Since July 1, 2021, the Company's governance structure is based on a Board of Directors.
The Board of Directors is comprised of 8 members among which 5 were qualified as independent by the Board of Directors in accordance with the criteria set forth in the Afep-Medef Code.
The Board of Directors benefits from the work of 4 specialized Committees that review specific matters: the Audit Committee, the Nomination, Remuneration & Governance Committee, the Strategic & Finance Committee and the Corporate Social Responsibility Committee.
An Executive Committee also supports the operational management of the Group.
Vallourec refers to the principles of corporate governance set out in the AFEP-MEDEF corporate governance code for French listed companies.
The Vallourec Executive Committee team is responsible for leading the Group’s operations. It implements the strategic decisions and orientations defined by the Board of Directors under the chairmanship of Edouard Guinotte.
Since 1 July 2021, Olivier Mallet has been the Group's Deputy Chief Executive Officer.
Born on 14 July 1956 in Neuilly-sur-Seine (France)Deputy Chief Executive Officer
The Board of Directors determines the Group’s strategic direction and ensures its implementation.
Vallourec’s Group refers to the corporate governance Code for French listed companies published by AFEP and MEDEF.
The Board of Directors of Vallourec is comprised of 8 members including 50% of women and 62% of independent Board members. It also includes 2 observers. Its decisions are made in light of the recommendations of 4 Board Committees:
• the Audit Committee,
• the Nomination, Remuneration & Governance Committee,
• the Strategic & Finance Committee and
• the Corporate Social Responsibility Committee.

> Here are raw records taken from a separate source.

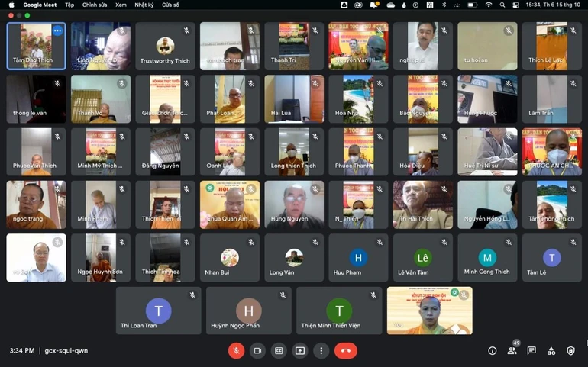Open the chat messages panel

(x=531, y=350)
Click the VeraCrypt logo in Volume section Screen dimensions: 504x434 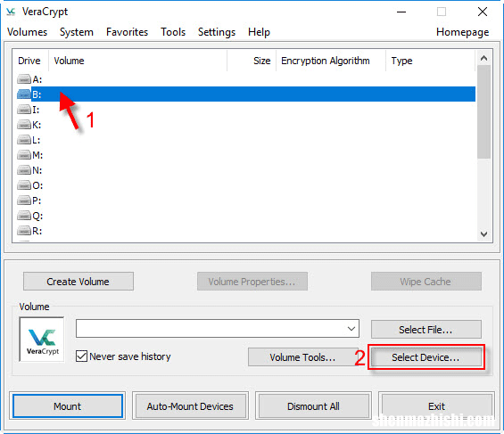42,340
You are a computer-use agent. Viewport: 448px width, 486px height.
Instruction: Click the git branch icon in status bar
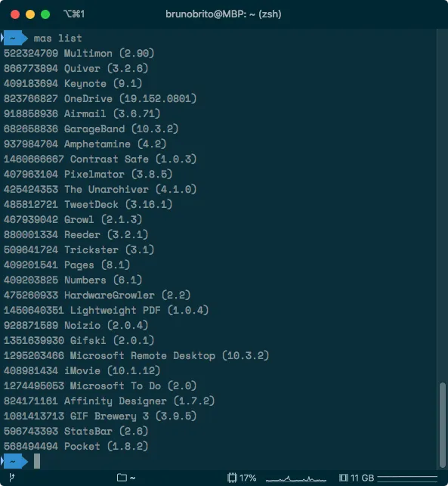(12, 478)

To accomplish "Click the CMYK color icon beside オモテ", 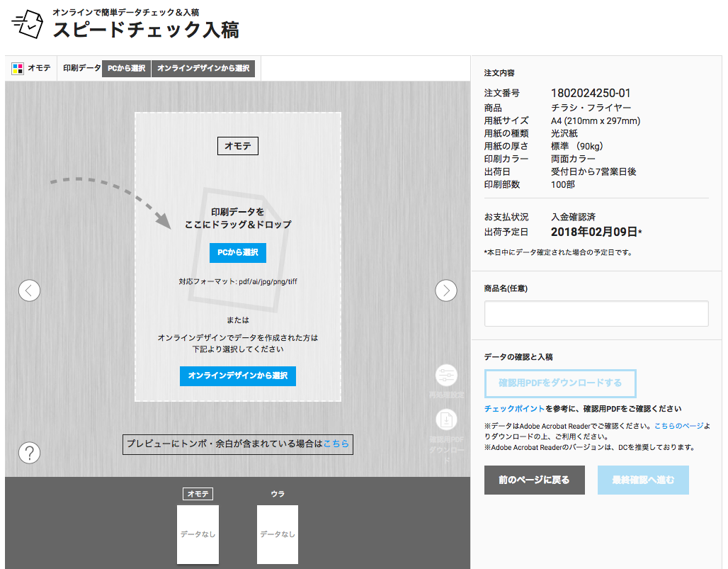I will pos(18,69).
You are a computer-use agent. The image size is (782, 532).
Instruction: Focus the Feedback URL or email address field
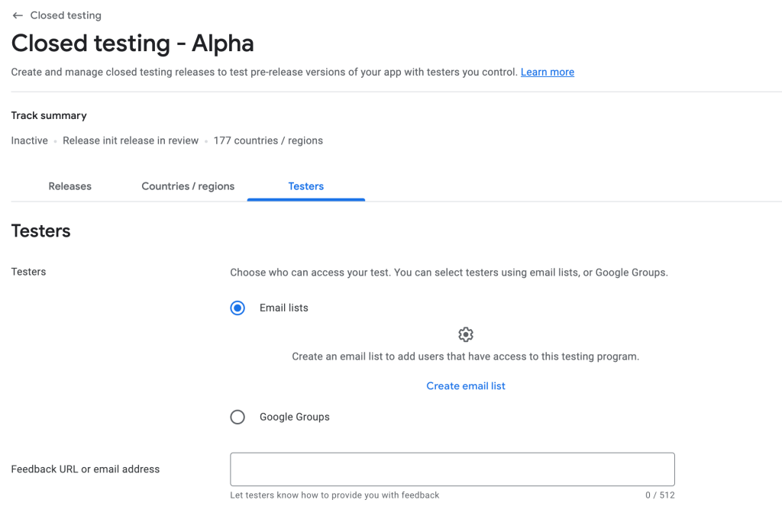452,469
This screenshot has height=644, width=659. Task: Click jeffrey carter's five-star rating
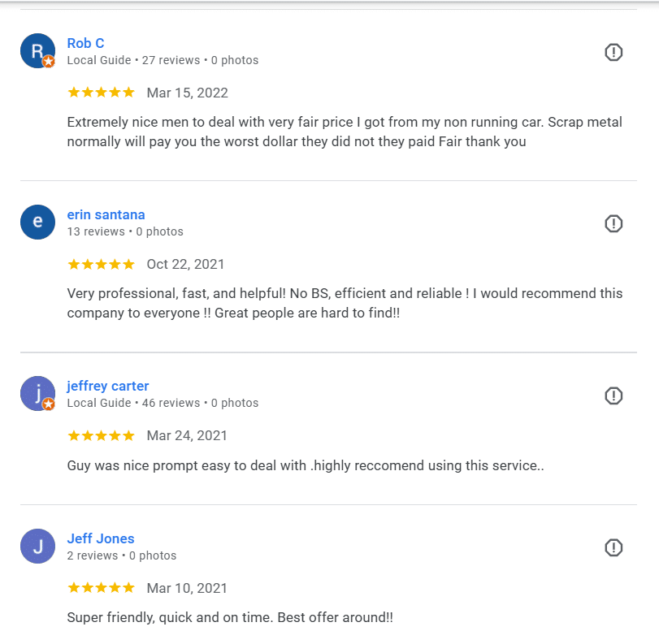coord(101,435)
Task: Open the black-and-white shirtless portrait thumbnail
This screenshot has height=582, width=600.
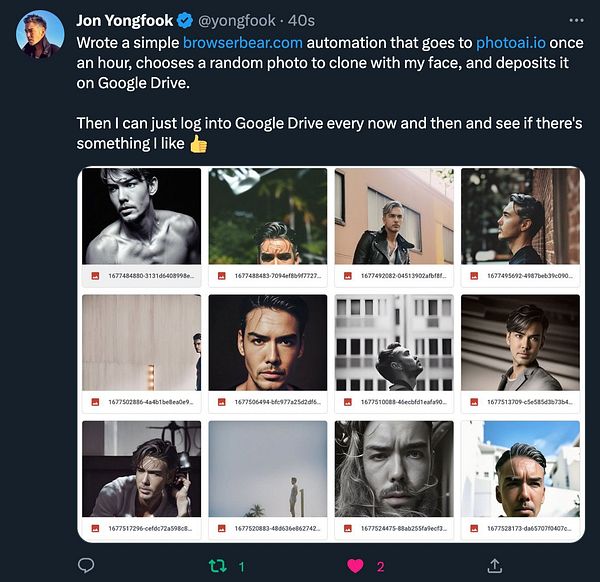Action: (x=141, y=215)
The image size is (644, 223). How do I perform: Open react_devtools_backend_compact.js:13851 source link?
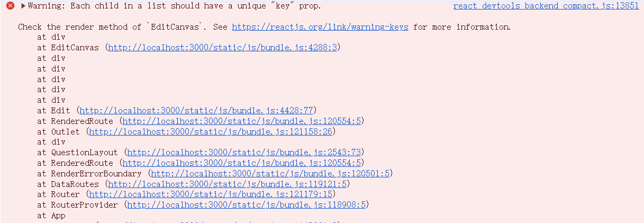[x=546, y=6]
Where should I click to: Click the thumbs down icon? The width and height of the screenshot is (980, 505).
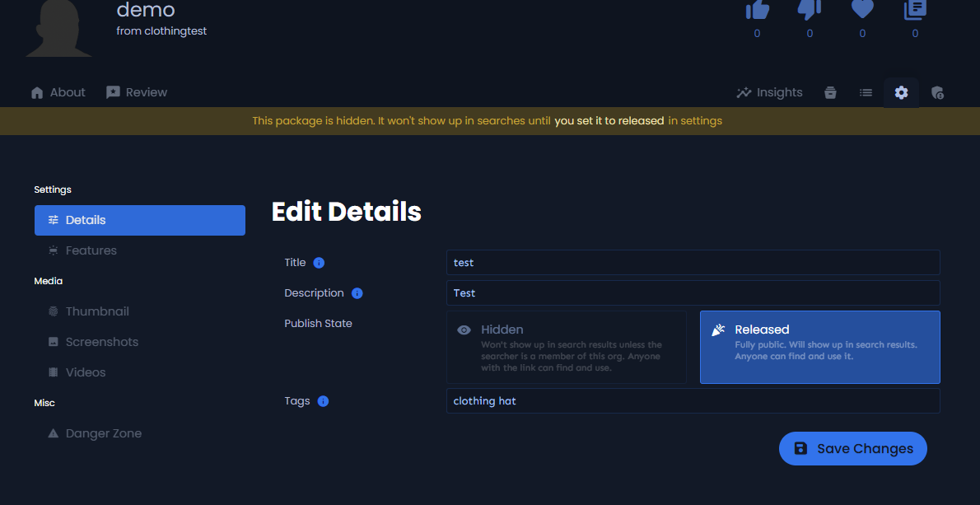810,9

Directors are elected for a four-year term (article 9 of the bylaws), in accordance with the recommendations of the AFEP-MEDEF corporate governance Code for French listed companies.
The Board’s composition reflects a diverse and complementary range of experience, nationalities and cultures, ensuring that the interests of all shareholders are taken into account.
Claire LANGELIER, Group General Counsel of Vallourec
Four committees assist the Board of Directors. They are consulted on matters prior to certain deliberations and issue proposals, recommendations and opinions in their respective areas of competence.
The Audit Committee reviews the quarterly results, the draft half-yearly and annual financial statements and assesses risk management and the internal control systems.
The Audit Committee is comprised of six members: Ms. Angela Minas (Chairwoman), Ms. Maria Silvia Marques, Ms. Corine de Bilbao, Mr. William de Wulf, Ms. Hera Siu and Mr. Gareth Turner.
The Nomination, Remuneration & Governance Committee reviews the composition and operation of the Board. It defines the compensation policy for the Group's executive directors, proposes a general long-term compensation policy and examines the annual plans for the allocation of options and performance shares.
The Nomination, Remuneration & Governance Committee is comprised of four members: Mr. Pierre Vareille (Chairman), Ms. Maria Silvia Marques, Mr. William de Wulf and Ms. Angela Minas.
The Strategic & Finance Committee reviews key subjects for the Group, issues recommendations on acquisitions, divestitures and partnership projects and studies all strategic matters of interest to the Group.
The Strategic & Finance Committee is comprised of three members: Mr. Gareth Turner (Chairman), Ms. Corine de Bilbao and Mr. William de Wulf.
The CSR Committee's mission is to ensure that the Group best anticipates the challenges, opportunities and extra-financial risks associated with its business in order to promote responsible and harmonious long-term value creation. It makes recommendations on the Group's policy and achievements in this area.
The CSR Committee is comprised of four members: Ms Corine de Bilbao (Chairwoman), Ms. Maria Silvia Marques, Ms. Angela Minas and Ms. Hera Siu.